The combined therapy lasted 19 days and etomidate infusion was discontinued at the 18 mg daily osilodrostat dose. At that time, serum cortisol and UFC were 17.7 µg/dL and 243 µg/24 h, respectively. Unfortunately, UFC rebounded in 48 h to 3493 µg/24 h and, therefore, the osilodrostat dose was increased to 25 mg/day over the next few days. Unexpectedly, over the following days, a marked decline in cortisol serum level (4.4 µg/dL) and UFC (12 µg/24 h) was noted, and the osilodrostat dose was reduced by half. The patient was discharged home in good general condition on a stable dose of osilodrostat (12 mg/day). After 14 days, at the follow-up, morning serum cortisol (14.3 µg/dL), UFC (103 µg/24 h) and potassium level (4.0 mmol/L) were correct and osilodrostat dose remained unchanged.

There was also a notable decrease in testosterone and DHEA-S levels during the hospitalization. An increase in testosterone concentration may be expected while using osilodrostat because of compensatory ACTH stimulation and shift from corticosteroid to androgen synthesis [19, 40]. Probably, this concerned the etomidate effect on the activity of other adrenal steroidogenesis enzymes [15, 16]. Some data suggest that higher doses of osilodrostat may affect the 17α-hydroxylase/17,20-lyase activity leading to decreased adrenal androgens synthesis [19, 40]. However, at the follow-up, testosterone level notably increased (6.06 nmol/L), most likely as an osilodrostat side effect in the mechanism described above.

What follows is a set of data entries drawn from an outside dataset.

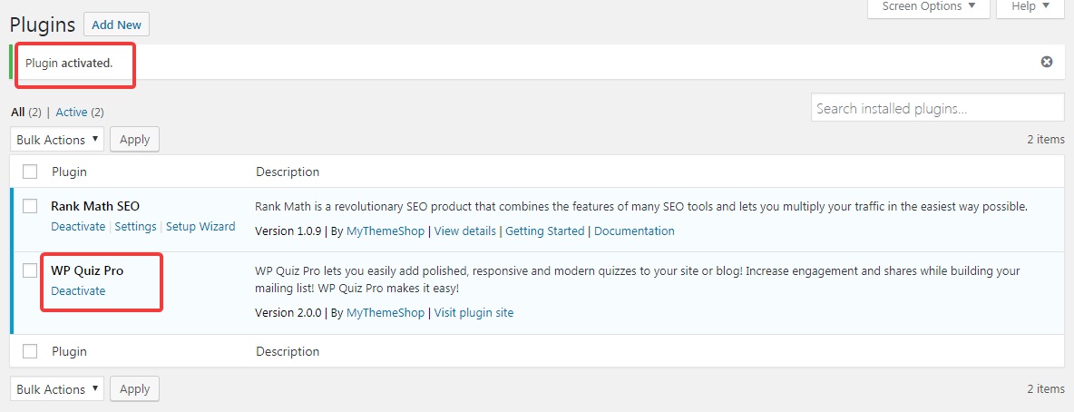Check the Rank Math SEO checkbox
Screen dimensions: 1074x412
(30, 206)
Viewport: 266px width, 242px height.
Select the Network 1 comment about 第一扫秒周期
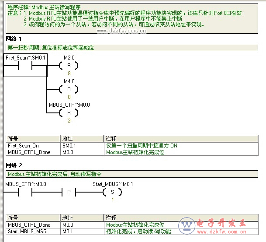pyautogui.click(x=51, y=47)
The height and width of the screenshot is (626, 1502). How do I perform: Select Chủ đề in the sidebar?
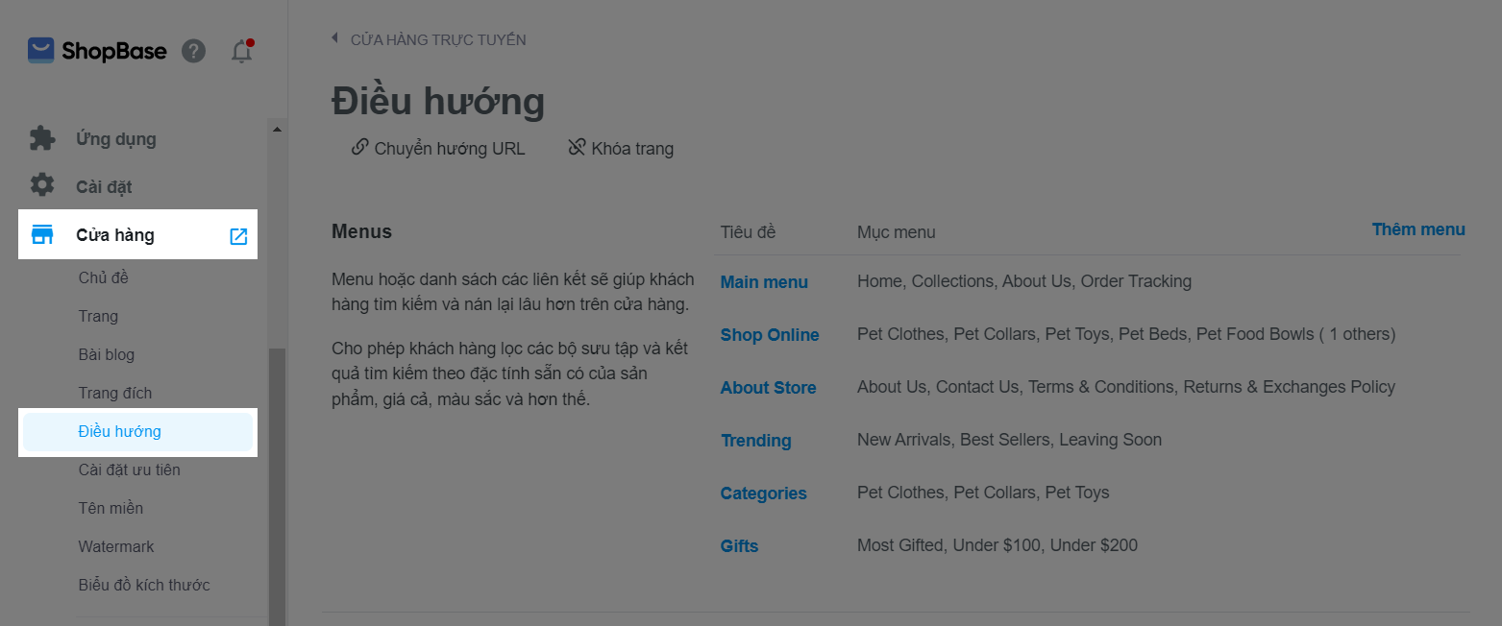[x=104, y=278]
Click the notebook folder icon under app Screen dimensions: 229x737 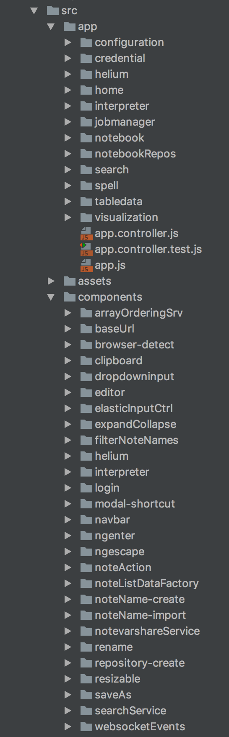(x=86, y=138)
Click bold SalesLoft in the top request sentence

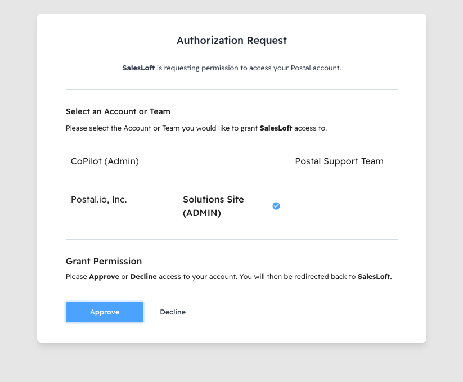[138, 68]
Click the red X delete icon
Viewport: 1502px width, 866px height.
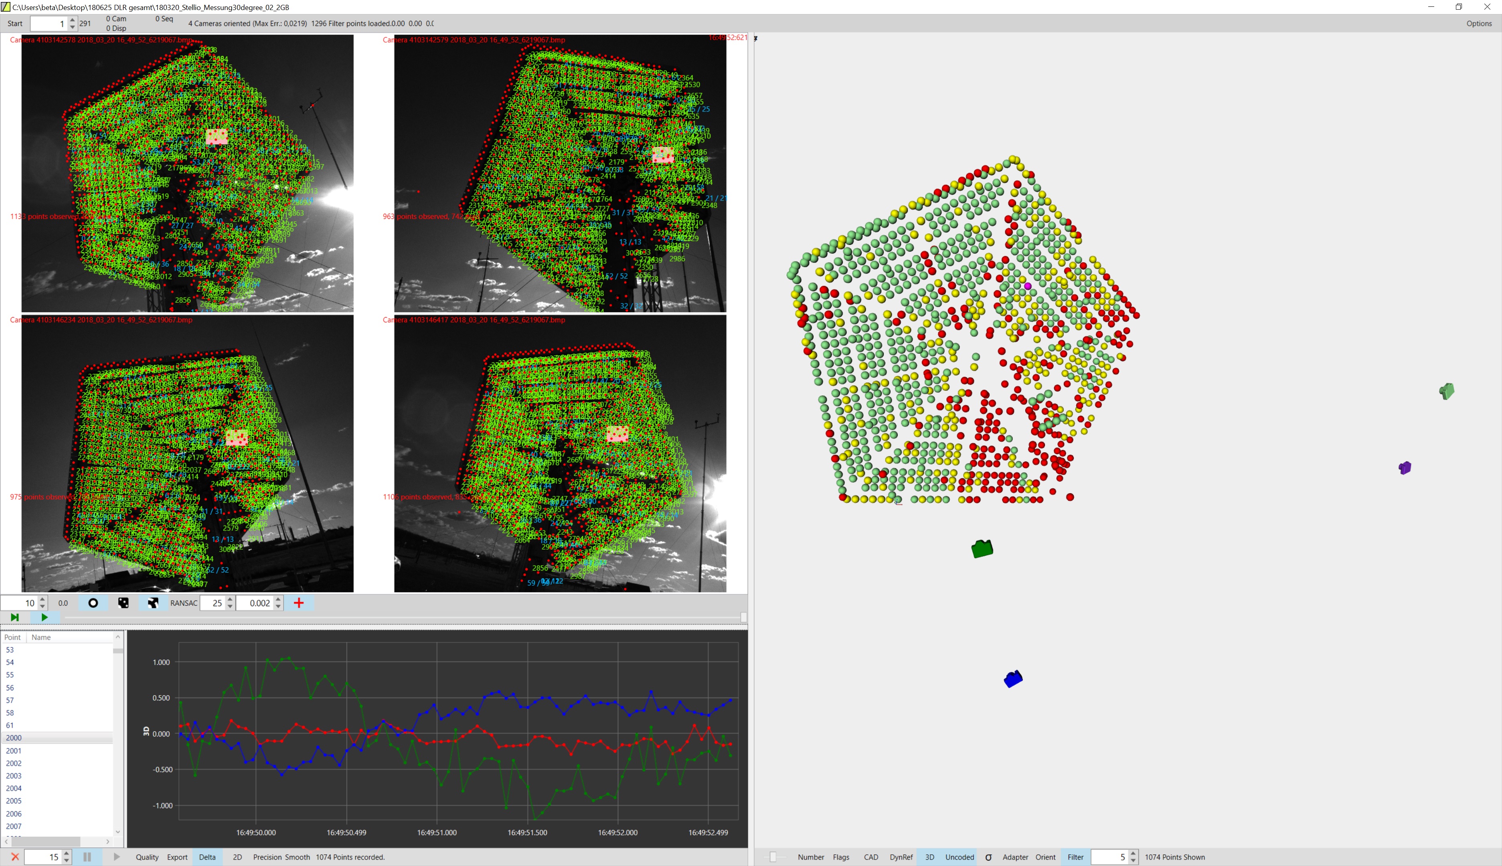(15, 857)
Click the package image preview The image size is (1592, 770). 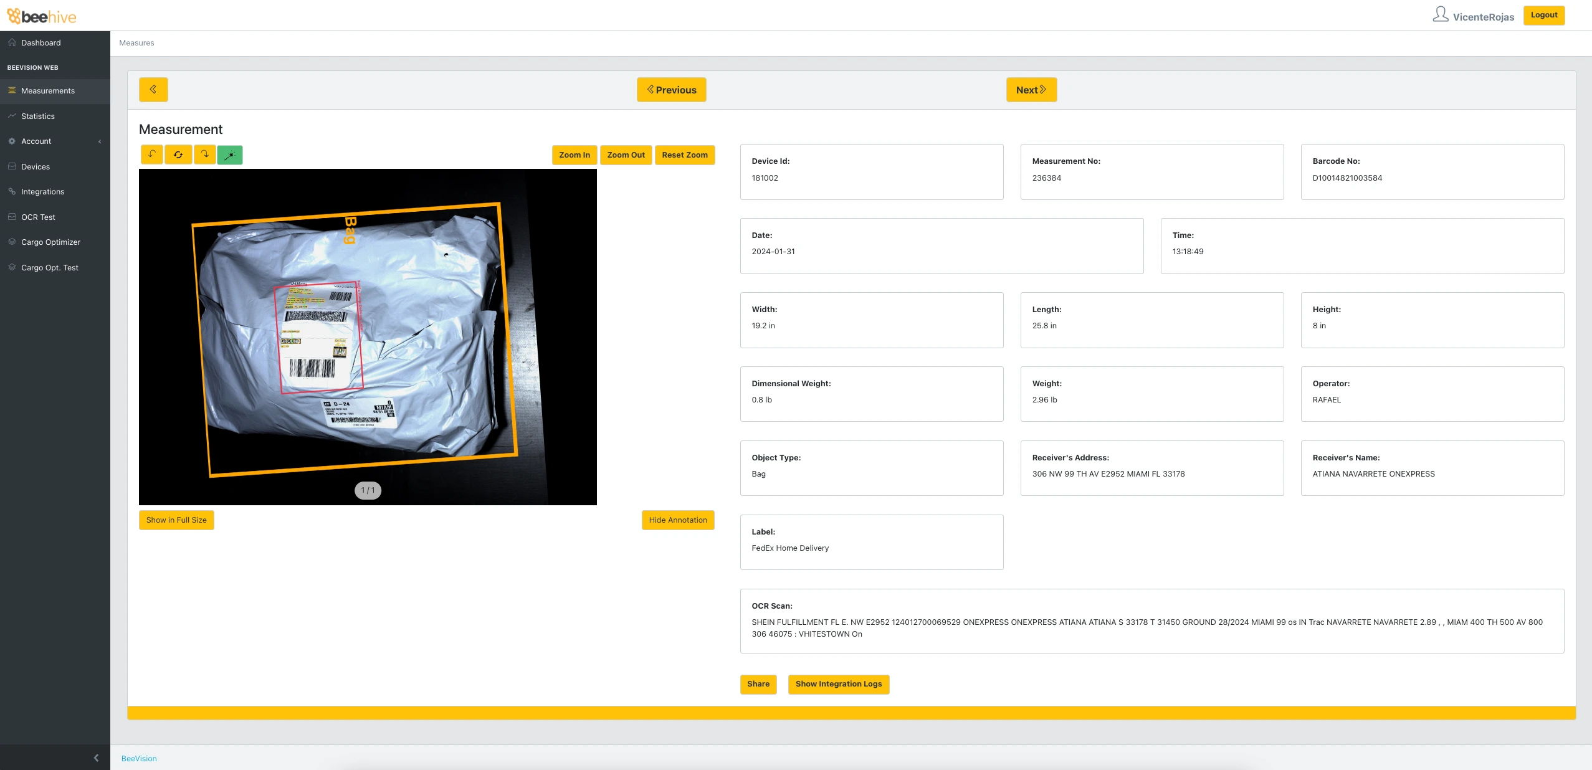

Possibly, the starting dose of osilodrostat in the presented patient could have been higher, with more rapid dose titration: that is, either we should have introduced etomidate earlier or increased its flow more quickly. However, that would have required the “block and replace” strategy, which should be reserved for the most severe and life-threatening cases of hypercortisolemia as in the previously mentioned case reported by Bessiène et al. [2, 23]. In addition, there are no supporting data on the superiority of such a regimen over the “titration strategy” in less severe cases. Furthermore, in the days following the combined treatment, we observed an improvement in the general condition of the patient, which reflected a gradual improvement in hypercortisolemia. Despite the longer time of hypercortisolemia normalization through combination therapy, we were able to balance the level of cortisol with the minimum risk of adrenal insufficiency in non-ICU conditions. Slower hypercortisolemia control also allows the patient to adjust to lower levels of cortisol and to let the receptors regain normal sensitivity [7].

Conclusions

In conclusion, combined therapy with osilodrostat and etomidate was well tolerated and highly effective in controlling ACTH-dependent SH and provides an alternative to the current therapeutic regimens. This strategy enabled us to reduce the risk of medication side effects and control the level of cortisol with minimized risk of adrenal insufficiency in non-ICU conditions, despite the longer time of hypercortisolemia normalization. Complementary observations are needed to confirm the efficacy and safety of the above therapeutic approach in SH management and to establish optimal starting doses and cross-titration strategy of osilodrostat and etomidate.